Was the arguement worth it? Maybe not but I stand by my opinion.

ssd · 12/12/2011 08:10

I feel for your mum - she must be knackered!

I think YABU, you can arrange regular paid childcare, she can't, not through any fault of her own

you are both so so lucky to have your mum do so much for you, but you both must arrange back up childcare, your mum wont always be able to drop everything for you and you'll need a plan when this happens (like it did for your night out)

maddening · 12/12/2011 08:17

I think if your mum had agreed to this instance of baby sitting then it is your sister who should be looking for a one off alternative. It shouldn't be a case of what you are doing in that time but who made the arrangement first, especially as you normally don't bother your mum for it. You shouldn't be dropped because your sister suddenly needs childcare unless it was dire medical emergency etc etc

Rhubarbgarden · 12/12/2011 08:35

Yanbu. You hardly ever ask your Mum to babysit and this was a special occasion that can't be repeated. And the arrangement had already been made. So I think your sister was wrong to ask you to give this up. She must have some alternative - what happens when your Mum goes on holiday or has other commitments?

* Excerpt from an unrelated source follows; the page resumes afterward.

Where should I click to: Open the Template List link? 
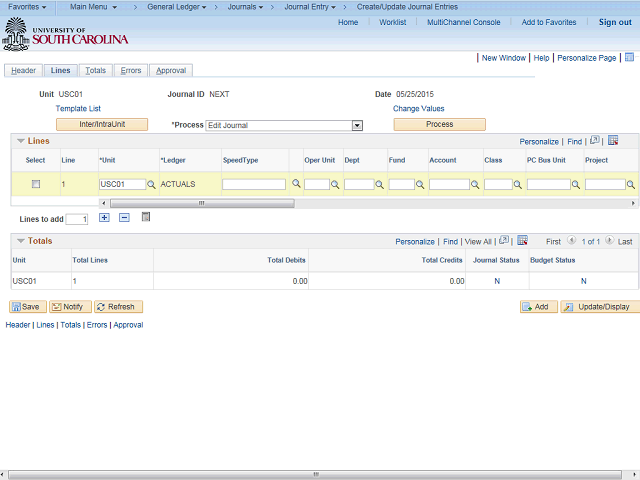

StellaNova · 12/12/2011 10:56

I am in the same situation as your sister. My mum babysits when I work, usually a day a week. She generally babysits my sisters children for going out/ giving sister a break.

Just wanted to say two things from "the other side" - firstly, when I know that I am using so much of mum's time for work things, I am much less likely to ask for babysitting for fun things, as I feel I have used that all up. So we don't really go out very much. Maybe your sister feels that way?

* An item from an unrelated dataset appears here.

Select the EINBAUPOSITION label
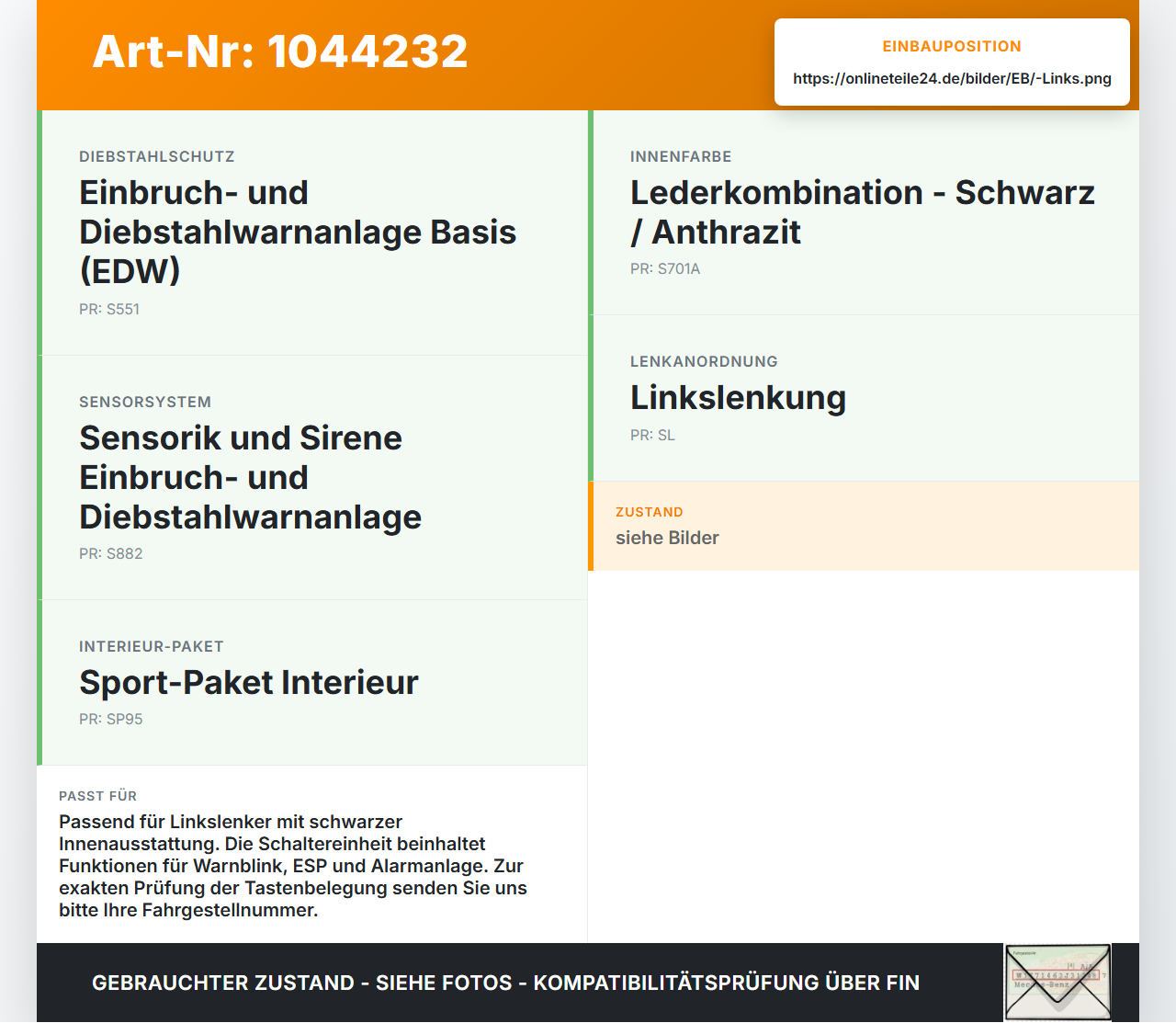 point(952,47)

However, if my mum had already committed to babysitting for my sister I would not ask her to change. Unless, it was something that it was absolutely desperate that I did not miss, a vital interview or something, and in that case I would first try to find another babysitter (my dad?!) and then call my sister and beg her, apologising profusely, to put off her night out. And if I heard that this was a one off with overseas friends I would really try to find another way. Does your sister know what the night out is?

So, YANBU I think

BettySwollocksandaCrustyRack · 12/12/2011 10:59

YANBU - your mum had said she would babysit for you...therefore, your sister should have made alternative arrangements. Work shouldnt come into it, if she says she will do it, she should do it regardless.

TandB · 12/12/2011 11:14

There is no easy answer to this, I'm afraid.

I can see it from both sides - we don't ask for very much childcare/babysitting at all from GPs (although they are very generous with their time, particularly since they both still work part-time) and when we do, it is almost always for something completely necessary - we have only accepted 3 or 4 offers of babysitting for "fun" in the last year.

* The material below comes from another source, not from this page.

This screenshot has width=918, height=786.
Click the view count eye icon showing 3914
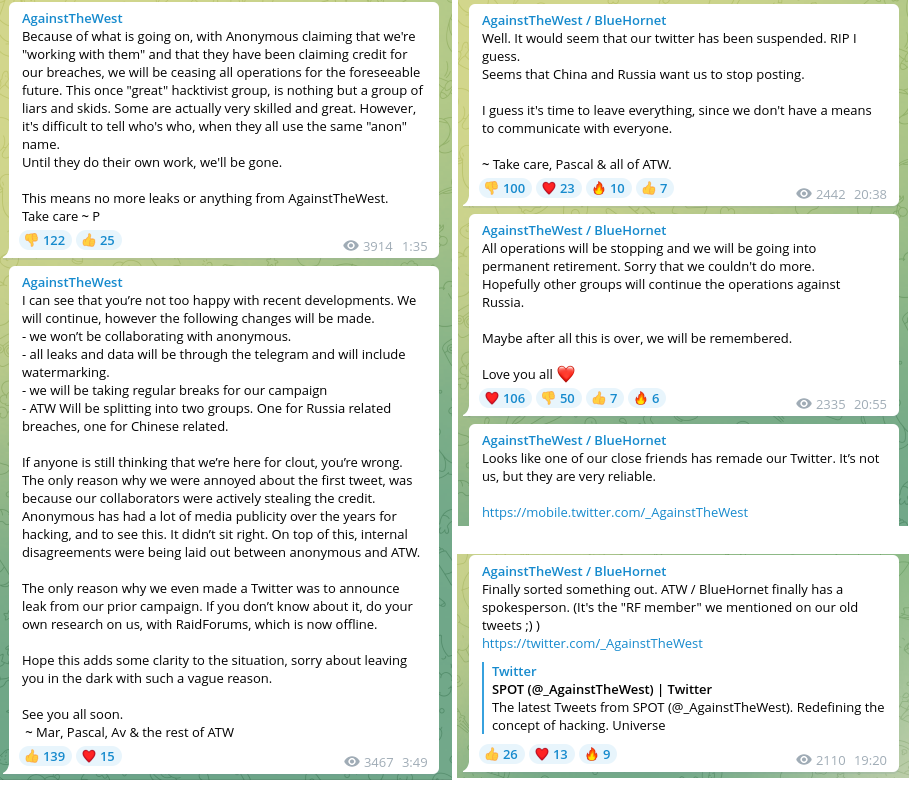point(351,246)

The other grandchildren are at the GPs for at least part of almost every weekend and usually require babysitting at least once during the week as well. This is always for "fun" or "time to themselves".

We do get a bit irritated as we would perhaps feel able to accept a bit more help if we didn't feel that the GPs were being a bit used - we are very wary of spoiling their pleasure in their grandchildren and turning them into a chore. We also have the problem that we don't see any sign that SIL and BIL recognise how much the GPs do, and how little we ask for in comparison - if we have a desperate need for childcare they will still push the GPs to have their children and get huffy if there is any suggestion that it won't happen. So what generally happens is that if there really is no alternative, the GPs will finish up with all the children and we will cut whatever we are doing as short as possible to get back and take DS off their hands, or we will back down and try to rearrange our plans. I do sometimes wonder if they do it on purpose.

I think that you just need to be as flexible as possible and recognise that no-one has a right to GP's time - anything they offer is a bonus and a favour. And try to avoid it becoming a point of contention as it is inevitably the GPs who will feel torn and guilty about whatever they do.